You see, the Tuareg people are an ethnic group that I think the West doesn’t completely understand, or even see often. Whenever I’ve seen Tuareg in the news, it’s always regarding conflict, or strife. Beyond that, they are a mysterious word, with very little explanation or background given, and even less regard.
This is a huge mistake I believe.
After having listened to Bombino but once, I was hooked. His album was fantastic. It was produced and engineered by Dan Auerbach of the Black Keys, and I could hear their unique take on gritty blues all over the album. But what stood out was Bombino’s interesting style of music, and specifically style of guitar. However, after some time, this word, Tinariwen kept popping up.
Something clicked and I realized that Tinariwen were also Tuareg, the blue people of the desert. In their native tongue, they are the Kel Tamashek, or simply the Tamashek.
The Tamashek (Tuareg) are a nomadic, desert people, with no solid country of origin. Fiercely independent, the Tamashek inhabit of a swathe of the Sahara that runs through, Libya, Algeria, Mali, Niger, and Burkina Faso. Ethnically Berbers, they look to us more middle eastern than their darker skinned African neighbors, who have a completely different culture and ethnic tradition.
Serious strife has rocked that part of the world for a while now. Ethnic tensions, drout, political upheaval, racism and unstable economics have lead the Tuaregs to lead rebellions and uprisings against the government of Mali, who they perceive as a very unfair, unjust, and oppressive regime to the Tamashek people. Out of these hard times, which have included exile and mass fleeing’s from the Tuareg land, a culture of sorrow had developed in the Tuareg. Guitar quickly became an icon of Tuareg resistance. So much so, that in Niger, the government actually made it illegal at one point for Tuareg people to play guitar!
This led the way to a form of music known as Assouf. Pioneered by the founding member, and vocalist of Tinariwen Ibrahim Ag Alhabib, this style was a mixture of our pentatonic blues music, and the cultural folk music and flavor of the Tuareg people. In it’s execution it can be relatable to our Folk music, in that it is played with your fingers, and not with a guitar pick. This allows for a drone, or bass note to be played, while riffs or leads are played above it.
But Assouf goes so far beyond just a style. It truly is a way of life. Assouf can be translated very, very roughly to “Blues”. In Tamashek it means many different things.
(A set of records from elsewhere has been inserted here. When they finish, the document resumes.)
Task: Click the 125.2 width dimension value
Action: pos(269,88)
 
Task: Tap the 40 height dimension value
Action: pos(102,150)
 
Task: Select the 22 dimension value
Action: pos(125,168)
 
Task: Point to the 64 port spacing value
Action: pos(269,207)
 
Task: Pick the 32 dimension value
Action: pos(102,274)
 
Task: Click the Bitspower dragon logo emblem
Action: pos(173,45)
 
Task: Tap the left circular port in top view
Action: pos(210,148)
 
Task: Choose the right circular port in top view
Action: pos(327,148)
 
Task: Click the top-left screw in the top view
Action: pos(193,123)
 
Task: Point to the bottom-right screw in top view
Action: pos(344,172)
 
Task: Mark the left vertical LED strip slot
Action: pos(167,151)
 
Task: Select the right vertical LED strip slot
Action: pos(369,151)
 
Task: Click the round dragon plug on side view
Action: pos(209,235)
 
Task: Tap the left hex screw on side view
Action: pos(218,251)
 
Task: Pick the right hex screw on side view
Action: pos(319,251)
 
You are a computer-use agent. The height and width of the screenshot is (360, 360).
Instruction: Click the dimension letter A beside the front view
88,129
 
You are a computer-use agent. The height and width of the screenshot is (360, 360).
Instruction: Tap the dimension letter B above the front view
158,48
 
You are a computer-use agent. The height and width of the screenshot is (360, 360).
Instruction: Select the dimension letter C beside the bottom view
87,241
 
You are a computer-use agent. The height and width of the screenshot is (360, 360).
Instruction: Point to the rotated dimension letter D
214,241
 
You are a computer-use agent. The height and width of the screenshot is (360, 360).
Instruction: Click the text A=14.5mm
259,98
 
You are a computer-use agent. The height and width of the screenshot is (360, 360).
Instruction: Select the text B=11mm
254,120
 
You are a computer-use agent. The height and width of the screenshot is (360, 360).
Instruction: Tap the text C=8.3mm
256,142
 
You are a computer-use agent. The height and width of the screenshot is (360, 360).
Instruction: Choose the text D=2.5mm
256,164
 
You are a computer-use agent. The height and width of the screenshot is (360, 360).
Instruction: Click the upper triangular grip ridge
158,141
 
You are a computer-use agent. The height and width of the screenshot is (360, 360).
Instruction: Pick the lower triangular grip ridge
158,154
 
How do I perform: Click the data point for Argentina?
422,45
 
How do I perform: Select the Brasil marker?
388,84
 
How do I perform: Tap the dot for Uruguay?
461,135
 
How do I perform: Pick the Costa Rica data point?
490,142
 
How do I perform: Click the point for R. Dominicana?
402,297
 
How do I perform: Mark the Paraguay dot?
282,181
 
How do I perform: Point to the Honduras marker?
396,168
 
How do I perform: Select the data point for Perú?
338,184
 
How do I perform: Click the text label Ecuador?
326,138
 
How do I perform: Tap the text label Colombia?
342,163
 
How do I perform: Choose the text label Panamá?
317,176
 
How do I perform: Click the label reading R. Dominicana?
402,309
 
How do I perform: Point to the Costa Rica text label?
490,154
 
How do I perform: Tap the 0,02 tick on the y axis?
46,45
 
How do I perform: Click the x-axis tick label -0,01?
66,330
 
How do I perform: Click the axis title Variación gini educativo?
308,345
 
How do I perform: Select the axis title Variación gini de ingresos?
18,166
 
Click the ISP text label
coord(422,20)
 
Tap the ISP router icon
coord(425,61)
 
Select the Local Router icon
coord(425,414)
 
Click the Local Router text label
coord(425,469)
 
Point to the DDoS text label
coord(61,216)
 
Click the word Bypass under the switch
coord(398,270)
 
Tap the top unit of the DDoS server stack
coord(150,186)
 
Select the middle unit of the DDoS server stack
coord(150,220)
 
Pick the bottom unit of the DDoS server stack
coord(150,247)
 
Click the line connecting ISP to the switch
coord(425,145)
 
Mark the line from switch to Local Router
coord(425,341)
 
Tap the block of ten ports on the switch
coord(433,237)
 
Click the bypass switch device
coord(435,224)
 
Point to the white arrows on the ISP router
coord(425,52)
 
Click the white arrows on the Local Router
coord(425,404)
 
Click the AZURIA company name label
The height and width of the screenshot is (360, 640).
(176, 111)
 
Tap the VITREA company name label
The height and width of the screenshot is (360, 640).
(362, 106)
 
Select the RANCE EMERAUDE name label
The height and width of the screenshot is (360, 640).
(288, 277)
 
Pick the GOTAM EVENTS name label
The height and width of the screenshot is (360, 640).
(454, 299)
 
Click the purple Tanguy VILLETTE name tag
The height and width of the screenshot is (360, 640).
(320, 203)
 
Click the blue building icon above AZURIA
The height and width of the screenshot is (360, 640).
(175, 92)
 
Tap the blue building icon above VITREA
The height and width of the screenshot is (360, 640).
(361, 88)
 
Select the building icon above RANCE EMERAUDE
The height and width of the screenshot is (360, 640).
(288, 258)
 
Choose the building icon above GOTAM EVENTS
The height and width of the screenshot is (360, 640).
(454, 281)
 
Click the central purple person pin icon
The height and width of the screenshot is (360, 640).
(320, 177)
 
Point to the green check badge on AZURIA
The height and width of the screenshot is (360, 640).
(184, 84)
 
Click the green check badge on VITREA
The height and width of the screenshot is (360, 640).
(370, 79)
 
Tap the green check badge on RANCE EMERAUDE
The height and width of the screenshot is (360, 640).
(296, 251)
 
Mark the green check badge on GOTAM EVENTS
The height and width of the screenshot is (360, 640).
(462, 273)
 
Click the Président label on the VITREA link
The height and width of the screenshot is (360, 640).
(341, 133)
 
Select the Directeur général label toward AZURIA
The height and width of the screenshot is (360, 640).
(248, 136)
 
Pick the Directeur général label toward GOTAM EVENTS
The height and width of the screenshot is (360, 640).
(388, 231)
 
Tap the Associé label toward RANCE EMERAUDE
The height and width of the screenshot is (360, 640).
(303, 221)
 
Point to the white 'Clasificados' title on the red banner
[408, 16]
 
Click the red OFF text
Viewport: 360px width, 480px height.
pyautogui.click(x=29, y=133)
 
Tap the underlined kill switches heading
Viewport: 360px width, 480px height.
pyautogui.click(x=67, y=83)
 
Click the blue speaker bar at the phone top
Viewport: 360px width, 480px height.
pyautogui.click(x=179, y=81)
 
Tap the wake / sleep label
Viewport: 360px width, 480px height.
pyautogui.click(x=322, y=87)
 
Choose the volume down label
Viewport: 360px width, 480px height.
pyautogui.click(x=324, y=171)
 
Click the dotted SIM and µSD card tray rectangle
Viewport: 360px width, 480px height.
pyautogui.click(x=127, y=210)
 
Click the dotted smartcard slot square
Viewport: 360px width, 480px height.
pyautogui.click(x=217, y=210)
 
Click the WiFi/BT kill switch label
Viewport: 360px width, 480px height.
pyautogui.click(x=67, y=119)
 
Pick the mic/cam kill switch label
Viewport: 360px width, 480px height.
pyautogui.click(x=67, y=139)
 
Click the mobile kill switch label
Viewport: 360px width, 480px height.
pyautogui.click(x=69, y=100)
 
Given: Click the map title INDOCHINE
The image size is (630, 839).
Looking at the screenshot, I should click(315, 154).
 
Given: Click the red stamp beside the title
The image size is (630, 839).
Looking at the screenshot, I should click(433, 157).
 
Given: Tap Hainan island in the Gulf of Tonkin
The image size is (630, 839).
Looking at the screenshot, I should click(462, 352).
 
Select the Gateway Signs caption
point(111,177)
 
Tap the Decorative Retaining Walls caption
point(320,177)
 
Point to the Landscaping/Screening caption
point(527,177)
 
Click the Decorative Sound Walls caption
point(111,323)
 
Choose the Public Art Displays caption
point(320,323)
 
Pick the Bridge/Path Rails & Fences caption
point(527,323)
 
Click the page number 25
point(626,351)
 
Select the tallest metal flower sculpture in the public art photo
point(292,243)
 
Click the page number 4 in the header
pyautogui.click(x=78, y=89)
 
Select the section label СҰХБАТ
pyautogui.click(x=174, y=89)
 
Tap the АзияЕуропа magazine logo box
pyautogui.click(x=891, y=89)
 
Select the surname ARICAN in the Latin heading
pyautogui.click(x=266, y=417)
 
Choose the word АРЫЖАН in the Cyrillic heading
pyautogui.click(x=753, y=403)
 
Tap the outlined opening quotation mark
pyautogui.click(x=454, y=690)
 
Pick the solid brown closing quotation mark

Sorrow, longing, sadness, loneliness, nostalgia, and a variety of other ‘blue’ words. The blues of the desert. In fact, it is even called Desert Rock, or Desert Blues.
What I find so interesting about this style, beyond the exotic beauty of the music itself is the tradition and history of it’s players. Many of the members of these Assouf bands, at one point or another were part of these Tuareg rebellions, and in fact the band has taken hiatus’ in the past because of this very reason. Even Bombino’s original bassist was killed by soldiers of Niger in one of the terrible clashes and acts of repression brought down on the Tuareg by the various governments throughout Africa.
There is so much more to this style. The depth, history and richness, in my humble opinion, is absolutely staggering in comparison to modern indie rock, and the world of music that I take part in every day. Culture, identity, and struggle are so closely intertwined in Assouf, it leaves one feeling a bit vanilla at the end of the day!
Regardless, I would highly recommend you check out the aforementioned musicians and bands, and take a listen to a style that is linked to our Rock origins, but has taken a steep right hand turn deep into the desert.